* **Extraits des items**:
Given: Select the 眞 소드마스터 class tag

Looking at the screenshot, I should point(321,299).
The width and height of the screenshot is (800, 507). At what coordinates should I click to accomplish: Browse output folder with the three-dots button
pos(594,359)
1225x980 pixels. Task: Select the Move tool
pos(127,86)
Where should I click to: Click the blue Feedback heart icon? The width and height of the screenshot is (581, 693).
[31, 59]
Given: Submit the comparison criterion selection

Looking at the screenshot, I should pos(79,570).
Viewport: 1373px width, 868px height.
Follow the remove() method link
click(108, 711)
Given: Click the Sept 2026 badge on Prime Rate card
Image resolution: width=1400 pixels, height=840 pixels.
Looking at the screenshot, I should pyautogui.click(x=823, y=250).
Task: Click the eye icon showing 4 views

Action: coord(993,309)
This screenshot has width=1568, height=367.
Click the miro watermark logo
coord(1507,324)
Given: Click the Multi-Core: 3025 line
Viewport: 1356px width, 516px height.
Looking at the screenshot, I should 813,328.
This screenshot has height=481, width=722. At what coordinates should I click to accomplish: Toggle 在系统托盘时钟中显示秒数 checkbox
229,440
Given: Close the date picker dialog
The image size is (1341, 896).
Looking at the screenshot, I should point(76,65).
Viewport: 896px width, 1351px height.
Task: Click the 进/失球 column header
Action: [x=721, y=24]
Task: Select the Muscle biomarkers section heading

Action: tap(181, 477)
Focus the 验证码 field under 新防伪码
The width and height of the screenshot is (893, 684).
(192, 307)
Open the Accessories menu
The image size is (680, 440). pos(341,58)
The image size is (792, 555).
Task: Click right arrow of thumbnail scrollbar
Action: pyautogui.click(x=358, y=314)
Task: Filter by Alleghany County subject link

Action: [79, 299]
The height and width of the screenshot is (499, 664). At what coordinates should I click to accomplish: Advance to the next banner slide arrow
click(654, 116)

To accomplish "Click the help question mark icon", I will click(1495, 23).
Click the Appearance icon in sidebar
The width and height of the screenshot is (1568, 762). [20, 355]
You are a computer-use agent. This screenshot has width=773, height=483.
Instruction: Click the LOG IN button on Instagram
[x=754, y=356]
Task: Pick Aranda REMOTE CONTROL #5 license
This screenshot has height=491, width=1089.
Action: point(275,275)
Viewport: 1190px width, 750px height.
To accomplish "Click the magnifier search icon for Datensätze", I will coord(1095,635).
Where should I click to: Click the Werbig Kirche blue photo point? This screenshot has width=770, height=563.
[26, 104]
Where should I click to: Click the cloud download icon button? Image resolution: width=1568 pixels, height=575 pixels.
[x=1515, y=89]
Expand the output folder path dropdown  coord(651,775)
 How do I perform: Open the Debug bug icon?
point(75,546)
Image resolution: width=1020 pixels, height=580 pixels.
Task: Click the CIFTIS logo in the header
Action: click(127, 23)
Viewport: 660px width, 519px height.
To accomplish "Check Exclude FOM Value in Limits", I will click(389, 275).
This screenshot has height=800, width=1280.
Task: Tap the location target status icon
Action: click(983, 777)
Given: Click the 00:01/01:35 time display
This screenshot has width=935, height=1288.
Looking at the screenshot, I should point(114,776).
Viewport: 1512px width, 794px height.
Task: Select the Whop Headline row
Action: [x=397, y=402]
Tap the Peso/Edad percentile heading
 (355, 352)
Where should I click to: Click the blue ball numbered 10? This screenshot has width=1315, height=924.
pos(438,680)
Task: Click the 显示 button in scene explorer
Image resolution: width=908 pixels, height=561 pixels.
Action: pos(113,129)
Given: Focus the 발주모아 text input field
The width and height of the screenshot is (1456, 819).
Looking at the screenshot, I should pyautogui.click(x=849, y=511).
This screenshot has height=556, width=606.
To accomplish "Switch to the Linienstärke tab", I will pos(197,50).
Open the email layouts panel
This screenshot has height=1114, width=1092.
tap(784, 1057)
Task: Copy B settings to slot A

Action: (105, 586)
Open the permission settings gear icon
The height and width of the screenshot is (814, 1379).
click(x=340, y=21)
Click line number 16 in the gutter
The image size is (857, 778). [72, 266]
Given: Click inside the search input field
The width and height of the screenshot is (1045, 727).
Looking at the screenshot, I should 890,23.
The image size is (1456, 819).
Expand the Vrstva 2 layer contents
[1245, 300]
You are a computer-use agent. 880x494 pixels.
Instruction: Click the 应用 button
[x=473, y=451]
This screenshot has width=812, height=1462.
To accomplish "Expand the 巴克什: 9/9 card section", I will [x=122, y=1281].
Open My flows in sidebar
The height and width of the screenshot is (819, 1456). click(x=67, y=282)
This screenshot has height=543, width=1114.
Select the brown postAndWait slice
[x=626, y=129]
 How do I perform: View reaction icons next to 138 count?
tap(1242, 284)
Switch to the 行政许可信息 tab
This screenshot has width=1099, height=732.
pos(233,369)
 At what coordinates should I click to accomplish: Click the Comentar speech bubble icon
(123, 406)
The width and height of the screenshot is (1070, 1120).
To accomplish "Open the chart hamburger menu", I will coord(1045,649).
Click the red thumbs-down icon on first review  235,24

* **Consignes de la tâche**:
Mettez ces lignes dans une liste JSON de chaînes, à raison d'une chaîne par ligne et sans les lignes vides, pour l'ensemble des items.

* **La réponse**:
[
  "Given: Select the 眞 소드마스터 class tag",
  "Looking at the screenshot, I should point(321,299).",
  "The width and height of the screenshot is (800, 507). At what coordinates should I click to accomplish: Browse output folder with the three-dots button",
  "pos(594,359)",
  "1225x980 pixels. Task: Select the Move tool",
  "pos(127,86)",
  "Where should I click to: Click the blue Feedback heart icon? The width and height of the screenshot is (581, 693).",
  "[31, 59]",
  "Given: Submit the comparison criterion selection",
  "Looking at the screenshot, I should pos(79,570).",
  "Viewport: 1373px width, 868px height.",
  "Follow the remove() method link",
  "click(108, 711)",
  "Given: Click the Sept 2026 badge on Prime Rate card",
  "Image resolution: width=1400 pixels, height=840 pixels.",
  "Looking at the screenshot, I should pyautogui.click(x=823, y=250).",
  "Task: Click the eye icon showing 4 views",
  "Action: coord(993,309)",
  "This screenshot has width=1568, height=367.",
  "Click the miro watermark logo",
  "coord(1507,324)",
  "Given: Click the Multi-Core: 3025 line",
  "Viewport: 1356px width, 516px height.",
  "Looking at the screenshot, I should 813,328.",
  "This screenshot has height=481, width=722. At what coordinates should I click to accomplish: Toggle 在系统托盘时钟中显示秒数 checkbox",
  "229,440",
  "Given: Close the date picker dialog",
  "The image size is (1341, 896).",
  "Looking at the screenshot, I should point(76,65).",
  "Viewport: 896px width, 1351px height.",
  "Task: Click the 进/失球 column header",
  "Action: [x=721, y=24]",
  "Task: Select the Muscle biomarkers section heading",
  "Action: tap(181, 477)",
  "Focus the 验证码 field under 新防伪码",
  "The width and height of the screenshot is (893, 684).",
  "(192, 307)",
  "Open the Accessories menu",
  "The image size is (680, 440). pos(341,58)",
  "The image size is (792, 555).",
  "Task: Click right arrow of thumbnail scrollbar",
  "Action: pyautogui.click(x=358, y=314)",
  "Task: Filter by Alleghany County subject link",
  "Action: [79, 299]",
  "The height and width of the screenshot is (499, 664). At what coordinates should I click to accomplish: Advance to the next banner slide arrow",
  "click(654, 116)",
  "To accomplish \"Click the help question mark icon\", I will click(1495, 23).",
  "Click the Appearance icon in sidebar",
  "The width and height of the screenshot is (1568, 762). [20, 355]",
  "You are a computer-use agent. This screenshot has width=773, height=483.",
  "Instruction: Click the LOG IN button on Instagram",
  "[x=754, y=356]",
  "Task: Pick Aranda REMOTE CONTROL #5 license",
  "This screenshot has height=491, width=1089.",
  "Action: point(275,275)",
  "Viewport: 1190px width, 750px height.",
  "To accomplish \"Click the magnifier search icon for Datensätze\", I will coord(1095,635).",
  "Where should I click to: Click the Werbig Kirche blue photo point? This screenshot has width=770, height=563.",
  "[26, 104]",
  "Where should I click to: Click the cloud download icon button? Image resolution: width=1568 pixels, height=575 pixels.",
  "[x=1515, y=89]",
  "Expand the output folder path dropdown  coord(651,775)",
  " How do I perform: Open the Debug bug icon?",
  "point(75,546)",
  "Image resolution: width=1020 pixels, height=580 pixels.",
  "Task: Click the CIFTIS logo in the header",
  "Action: click(127, 23)",
  "Viewport: 660px width, 519px height.",
  "To accomplish \"Check Exclude FOM Value in Limits\", I will click(389, 275).",
  "This screenshot has height=800, width=1280.",
  "Task: Tap the location target status icon",
  "Action: click(983, 777)",
  "Given: Click the 00:01/01:35 time display",
  "This screenshot has width=935, height=1288.",
  "Looking at the screenshot, I should point(114,776).",
  "Viewport: 1512px width, 794px height.",
  "Task: Select the Whop Headline row",
  "Action: [x=397, y=402]",
  "Tap the Peso/Edad percentile heading",
  " (355, 352)",
  "Where should I click to: Click the blue ball numbered 10? This screenshot has width=1315, height=924.",
  "pos(438,680)",
  "Task: Click the 显示 button in scene explorer",
  "Image resolution: width=908 pixels, height=561 pixels.",
  "Action: pos(113,129)",
  "Given: Focus the 발주모아 text input field",
  "The width and height of the screenshot is (1456, 819).",
  "Looking at the screenshot, I should pyautogui.click(x=849, y=511).",
  "This screenshot has height=556, width=606.",
  "To accomplish \"Switch to the Linienstärke tab\", I will pos(197,50).",
  "Open the email layouts panel",
  "This screenshot has height=1114, width=1092.",
  "tap(784, 1057)",
  "Task: Copy B settings to slot A",
  "Action: (105, 586)",
  "Open the permission settings gear icon",
  "The height and width of the screenshot is (814, 1379).",
  "click(x=340, y=21)",
  "Click line number 16 in the gutter",
  "The image size is (857, 778). [72, 266]",
  "Given: Click inside the search input field",
  "The width and height of the screenshot is (1045, 727).",
  "Looking at the screenshot, I should 890,23.",
  "The image size is (1456, 819).",
  "Expand the Vrstva 2 layer contents",
  "[1245, 300]",
  "You are a computer-use agent. 880x494 pixels.",
  "Instruction: Click the 应用 button",
  "[x=473, y=451]",
  "This screenshot has width=812, height=1462.",
  "To accomplish \"Expand the 巴克什: 9/9 card section\", I will [x=122, y=1281].",
  "Open My flows in sidebar",
  "The height and width of the screenshot is (819, 1456). click(x=67, y=282)",
  "This screenshot has height=543, width=1114.",
  "Select the brown postAndWait slice",
  "[x=626, y=129]",
  " How do I perform: View reaction icons next to 138 count?",
  "tap(1242, 284)",
  "Switch to the 行政许可信息 tab",
  "This screenshot has width=1099, height=732.",
  "pos(233,369)",
  " At what coordinates should I click to accomplish: Click the Comentar speech bubble icon",
  "(123, 406)",
  "The width and height of the screenshot is (1070, 1120).",
  "To accomplish \"Open the chart hamburger menu\", I will coord(1045,649).",
  "Click the red thumbs-down icon on first review  235,24"
]